Jim Fitzgerald further claims that I say in my book that Corry was involved in ethnic cleansing. I said no such thing. The only reference to ethnic cleansing in my book is my belief that the departure of Protestants from parts of Cork city could not be regarded as ethnic cleansing if only because they were largely replaced by other Protestants.  And I would agree with James Fitzgerald’s assessment of Corry as being non-sectarian. There is no evidence that Corry was sectarian, nor do I claim that he was in my book. The only instance of Corry being involved in the execution of Protestants was the killing of Edward Parsons when he stated that other YMCA members were executed on foot of information extracted from Parsons. It is clear from that that account – Jim Fitzgerald’s own – that Corry had very little idea what the YMCA was, let alone that he had any personal animosity against Protestants. In fact, years later, he was in the best of terms with Brooke Brazier, his Protestant Fine Gael TD electoral rival. And Corry got on perfectly well with his Protestant neighbours. But then, I never said that he did not.
James Fitzgerald also states that ‘we had no prayer session’ at the unveiling of the plaque to Sing Sing for those who were buried in the bogs. This is a matter of semantics. The priest who officiated at the unveiling asked us to remember in our prayers all the participants in the conflict locally, including the victims. My memory is that a decade of the Rosary was said for the souls of all those involved. I have checked with several others who were there that evening and they agree with this version of events. It may not have been a prayer session as such, but prayers were said and the victims were included in the prayers. Indeed, to do otherwise would have been profoundly unchristian.

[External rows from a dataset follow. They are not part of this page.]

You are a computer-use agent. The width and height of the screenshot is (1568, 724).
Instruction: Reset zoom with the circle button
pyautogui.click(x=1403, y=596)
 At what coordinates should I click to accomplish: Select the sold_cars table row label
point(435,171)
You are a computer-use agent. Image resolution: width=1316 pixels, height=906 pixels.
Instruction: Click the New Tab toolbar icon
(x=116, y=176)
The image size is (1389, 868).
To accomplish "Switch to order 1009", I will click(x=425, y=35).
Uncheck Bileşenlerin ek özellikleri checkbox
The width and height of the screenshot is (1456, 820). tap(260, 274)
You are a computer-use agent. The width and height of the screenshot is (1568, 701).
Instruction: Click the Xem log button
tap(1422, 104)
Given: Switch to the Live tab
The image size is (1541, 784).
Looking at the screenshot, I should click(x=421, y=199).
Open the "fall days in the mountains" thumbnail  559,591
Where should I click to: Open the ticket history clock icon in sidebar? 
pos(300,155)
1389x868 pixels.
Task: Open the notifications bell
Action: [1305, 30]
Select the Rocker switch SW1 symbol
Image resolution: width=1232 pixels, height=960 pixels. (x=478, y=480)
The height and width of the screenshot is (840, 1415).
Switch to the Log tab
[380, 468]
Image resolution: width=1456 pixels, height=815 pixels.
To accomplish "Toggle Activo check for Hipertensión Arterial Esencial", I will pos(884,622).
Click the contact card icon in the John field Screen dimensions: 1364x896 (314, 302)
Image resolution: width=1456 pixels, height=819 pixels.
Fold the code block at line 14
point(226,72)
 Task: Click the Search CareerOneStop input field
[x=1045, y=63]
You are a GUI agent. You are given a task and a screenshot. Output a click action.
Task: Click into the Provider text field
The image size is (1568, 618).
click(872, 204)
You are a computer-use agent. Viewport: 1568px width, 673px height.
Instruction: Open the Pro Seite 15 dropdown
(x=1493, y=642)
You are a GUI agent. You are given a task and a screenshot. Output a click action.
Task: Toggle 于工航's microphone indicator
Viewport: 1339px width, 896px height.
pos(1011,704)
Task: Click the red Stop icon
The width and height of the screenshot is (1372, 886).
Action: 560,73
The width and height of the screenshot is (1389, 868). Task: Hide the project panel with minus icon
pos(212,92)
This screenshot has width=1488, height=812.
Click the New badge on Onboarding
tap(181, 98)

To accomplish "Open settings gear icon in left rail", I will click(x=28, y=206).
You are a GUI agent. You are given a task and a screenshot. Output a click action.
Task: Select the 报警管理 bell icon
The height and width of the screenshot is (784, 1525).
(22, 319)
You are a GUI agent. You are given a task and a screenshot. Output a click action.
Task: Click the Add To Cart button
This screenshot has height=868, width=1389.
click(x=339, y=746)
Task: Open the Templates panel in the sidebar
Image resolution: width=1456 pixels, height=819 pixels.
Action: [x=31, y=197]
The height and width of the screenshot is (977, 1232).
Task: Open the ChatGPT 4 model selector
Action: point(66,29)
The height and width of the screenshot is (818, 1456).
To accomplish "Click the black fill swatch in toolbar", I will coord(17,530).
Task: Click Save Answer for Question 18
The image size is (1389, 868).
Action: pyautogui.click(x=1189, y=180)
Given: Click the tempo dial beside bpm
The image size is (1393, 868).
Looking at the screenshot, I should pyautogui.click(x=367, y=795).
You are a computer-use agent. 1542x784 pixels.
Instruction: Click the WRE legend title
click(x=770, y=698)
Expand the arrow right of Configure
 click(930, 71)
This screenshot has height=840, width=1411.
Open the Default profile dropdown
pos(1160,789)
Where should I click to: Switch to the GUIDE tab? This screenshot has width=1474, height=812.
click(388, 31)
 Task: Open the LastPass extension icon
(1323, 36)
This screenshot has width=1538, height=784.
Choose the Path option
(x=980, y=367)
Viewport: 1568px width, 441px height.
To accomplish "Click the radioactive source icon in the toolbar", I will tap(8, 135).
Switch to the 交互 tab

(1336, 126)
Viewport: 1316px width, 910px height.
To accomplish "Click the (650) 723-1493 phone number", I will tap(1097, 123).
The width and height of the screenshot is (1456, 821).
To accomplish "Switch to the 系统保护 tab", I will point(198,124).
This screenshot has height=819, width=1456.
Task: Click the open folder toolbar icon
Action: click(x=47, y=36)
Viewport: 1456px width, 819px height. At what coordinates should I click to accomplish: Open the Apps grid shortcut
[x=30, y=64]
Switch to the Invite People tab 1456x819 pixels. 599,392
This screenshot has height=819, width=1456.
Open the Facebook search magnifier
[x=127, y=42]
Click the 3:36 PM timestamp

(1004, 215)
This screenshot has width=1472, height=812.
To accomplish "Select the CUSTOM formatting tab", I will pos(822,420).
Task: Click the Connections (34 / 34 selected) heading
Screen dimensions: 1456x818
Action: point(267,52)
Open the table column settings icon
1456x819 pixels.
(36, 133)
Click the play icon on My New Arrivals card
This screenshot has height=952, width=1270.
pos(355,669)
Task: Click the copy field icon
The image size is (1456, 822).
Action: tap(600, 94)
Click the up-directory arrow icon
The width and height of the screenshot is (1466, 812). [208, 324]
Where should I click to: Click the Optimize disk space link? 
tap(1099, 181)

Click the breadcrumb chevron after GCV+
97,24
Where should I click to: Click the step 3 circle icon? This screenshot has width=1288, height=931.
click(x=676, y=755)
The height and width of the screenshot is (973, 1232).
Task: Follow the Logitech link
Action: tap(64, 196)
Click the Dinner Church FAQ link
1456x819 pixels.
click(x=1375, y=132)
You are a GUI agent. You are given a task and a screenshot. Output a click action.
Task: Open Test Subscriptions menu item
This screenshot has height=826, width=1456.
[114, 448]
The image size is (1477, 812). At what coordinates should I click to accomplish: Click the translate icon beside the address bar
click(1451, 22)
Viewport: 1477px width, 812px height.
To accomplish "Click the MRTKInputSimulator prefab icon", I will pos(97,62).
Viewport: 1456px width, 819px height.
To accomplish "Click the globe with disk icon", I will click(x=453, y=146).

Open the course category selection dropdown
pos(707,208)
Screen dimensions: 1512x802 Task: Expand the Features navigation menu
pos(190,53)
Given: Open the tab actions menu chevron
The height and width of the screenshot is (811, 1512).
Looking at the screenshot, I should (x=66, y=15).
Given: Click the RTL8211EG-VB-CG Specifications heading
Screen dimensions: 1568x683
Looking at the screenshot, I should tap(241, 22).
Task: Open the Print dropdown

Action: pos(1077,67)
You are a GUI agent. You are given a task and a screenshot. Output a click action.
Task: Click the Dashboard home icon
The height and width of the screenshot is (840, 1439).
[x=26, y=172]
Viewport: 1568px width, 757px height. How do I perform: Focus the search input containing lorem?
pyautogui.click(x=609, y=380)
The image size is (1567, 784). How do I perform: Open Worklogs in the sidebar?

James Fitzgerald seems to be under the impression that he is the only one to have left an account of the operation of Sing Sing. He is not. The accounts of Mick Leahy, Sean Culhane, Edmond Desmond and others are all in the Ernie O’Malley notebooks in UCD, if Mr. Fitzgerald is interested in looking them up. I also spoke to many others in the Knockraha area – several of my own relatives were members of the Company, so I’m not exactly an outsider in this regard – though I was not aware of Sing Sing myself until 1994. As James Fitzgerald stated, a Mrs. Prendergast raised questions about the human remains found by Tim Driscoll on his land in the early 1960s. When she inquired about the matter she found that there was no record of the find in Watergrasshill Garda station. James Fitzgerald states that she did this in 2001 but I was told about the original episode in 1994. Her inquiries had nothing to do with the cover-up, which took place in the early 1960s. Whether Corry quashed it or not is largely beside the point. Since my book came out I have been told about several other instances of skeletons turning up in fields in the area – and in one instance in a quarry. In each case, the bones were quietly reburied.
It is inevitable that the media will focus on the more lurid details of an underground cavern in a graveyard from which prisoners were taken at night for execution. As far as I am concerned Sing Sing was merely the starting point for the process of inquiry that resulted in The Year of Disappearances. I cannot be held responsible for what others write on the subject. I was reluctant to get into this as Jim Fitzgerald is a decent upright man and is portrayed as such in my book. However, for the record, it is important to distinguish between what I wrote and what he thinks I wrote.